なお、水性ポリウレタン樹脂分散体3におけるポリウレタンプレポリマー及びラジカル重合性化合物との総質量に対する、ラジカル重合性化合物の含有率は、表3に示すとおりである。図3に、実施例3−1〜3−4、比較例3−1〜3−4におけるラジカル重合性化合物の含有率と最大伸度との関係を表すグラフを示す。

Claims (6)

  1. ポリウレタンプレポリマーと、ラジカル重合性化合物とを、質量比で、ポリウレタンプレポリマー:ラジカル重合性化合物が95:5〜82:18となるように水系媒体中に分散させて得られる水性ポリウレタン樹脂分散体。
  2. ポリウレタンプレポリマーが、ポリオール化合物(a)と、ポリイソシアネート化合物(b)と、酸性基含有ポリオール化合物(c)とを反応させて得られるものである、請求項1に記載の水性ポリウレタン樹脂分散体。

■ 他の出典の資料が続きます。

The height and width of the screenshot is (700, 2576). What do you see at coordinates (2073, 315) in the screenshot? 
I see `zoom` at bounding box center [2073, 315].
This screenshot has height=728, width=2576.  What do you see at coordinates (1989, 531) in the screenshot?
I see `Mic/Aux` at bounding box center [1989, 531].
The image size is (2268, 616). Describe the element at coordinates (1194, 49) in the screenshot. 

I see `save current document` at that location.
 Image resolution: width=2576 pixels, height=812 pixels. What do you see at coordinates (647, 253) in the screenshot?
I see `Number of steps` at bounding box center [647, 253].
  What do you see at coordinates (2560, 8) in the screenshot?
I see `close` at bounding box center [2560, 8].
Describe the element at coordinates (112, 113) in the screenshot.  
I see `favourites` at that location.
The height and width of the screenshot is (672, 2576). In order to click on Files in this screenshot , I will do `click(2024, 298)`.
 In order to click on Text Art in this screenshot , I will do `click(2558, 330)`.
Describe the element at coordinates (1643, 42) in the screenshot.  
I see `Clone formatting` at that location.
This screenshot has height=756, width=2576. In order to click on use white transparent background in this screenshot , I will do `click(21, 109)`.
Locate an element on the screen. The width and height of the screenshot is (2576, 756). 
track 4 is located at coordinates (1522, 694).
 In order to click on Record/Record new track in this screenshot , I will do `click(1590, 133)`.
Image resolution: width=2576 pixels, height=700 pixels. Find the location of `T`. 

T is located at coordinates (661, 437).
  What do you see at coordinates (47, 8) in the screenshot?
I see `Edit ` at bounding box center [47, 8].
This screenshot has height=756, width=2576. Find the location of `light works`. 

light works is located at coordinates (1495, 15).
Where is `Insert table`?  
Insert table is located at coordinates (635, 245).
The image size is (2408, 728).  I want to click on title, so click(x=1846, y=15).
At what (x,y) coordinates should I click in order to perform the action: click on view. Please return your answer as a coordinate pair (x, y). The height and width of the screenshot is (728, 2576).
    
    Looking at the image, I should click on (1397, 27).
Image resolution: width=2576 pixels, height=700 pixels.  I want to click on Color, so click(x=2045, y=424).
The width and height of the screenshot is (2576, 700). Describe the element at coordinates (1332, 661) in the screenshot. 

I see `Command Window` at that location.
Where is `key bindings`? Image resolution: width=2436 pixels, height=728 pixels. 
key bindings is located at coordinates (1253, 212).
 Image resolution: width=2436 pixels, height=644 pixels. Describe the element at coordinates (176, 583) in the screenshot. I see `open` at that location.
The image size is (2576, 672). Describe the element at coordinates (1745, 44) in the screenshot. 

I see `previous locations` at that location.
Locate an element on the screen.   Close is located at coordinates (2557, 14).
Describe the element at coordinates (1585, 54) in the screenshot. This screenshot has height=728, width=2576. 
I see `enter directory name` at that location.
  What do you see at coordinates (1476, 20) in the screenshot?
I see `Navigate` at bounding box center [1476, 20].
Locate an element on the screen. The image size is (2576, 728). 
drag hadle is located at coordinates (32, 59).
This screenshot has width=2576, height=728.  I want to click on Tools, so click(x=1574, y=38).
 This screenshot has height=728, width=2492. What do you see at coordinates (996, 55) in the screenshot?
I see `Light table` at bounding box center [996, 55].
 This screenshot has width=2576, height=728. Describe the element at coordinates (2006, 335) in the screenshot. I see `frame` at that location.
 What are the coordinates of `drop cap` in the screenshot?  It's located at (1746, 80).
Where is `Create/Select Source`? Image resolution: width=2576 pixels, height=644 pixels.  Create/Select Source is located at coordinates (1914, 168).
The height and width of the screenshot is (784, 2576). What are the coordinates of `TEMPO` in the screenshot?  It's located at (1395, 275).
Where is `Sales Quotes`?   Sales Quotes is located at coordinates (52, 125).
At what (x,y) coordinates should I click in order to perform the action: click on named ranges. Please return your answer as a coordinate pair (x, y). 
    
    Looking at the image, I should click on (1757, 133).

  3. ポリウレタンプレポリマー及びラジカル重合性化合物に加え、鎖延長剤を水系媒体中に分散させて得られる、請求項1又は2に記載の水性ポリウレタン樹脂分散体。
  4. ポリウレタンプレポリマーと鎖延長剤との反応物を含む、請求項3に記載の水性ポリウレタン樹脂分散体。
  5. 請求項1〜4のいずれか一項に記載の水性ポリウレタン樹脂分散体を含有する塗装組成物。
  6. 請求項1〜4のいずれか一項に記載の水性ポリウレタン樹脂分散体を含有するコーティング剤組成物。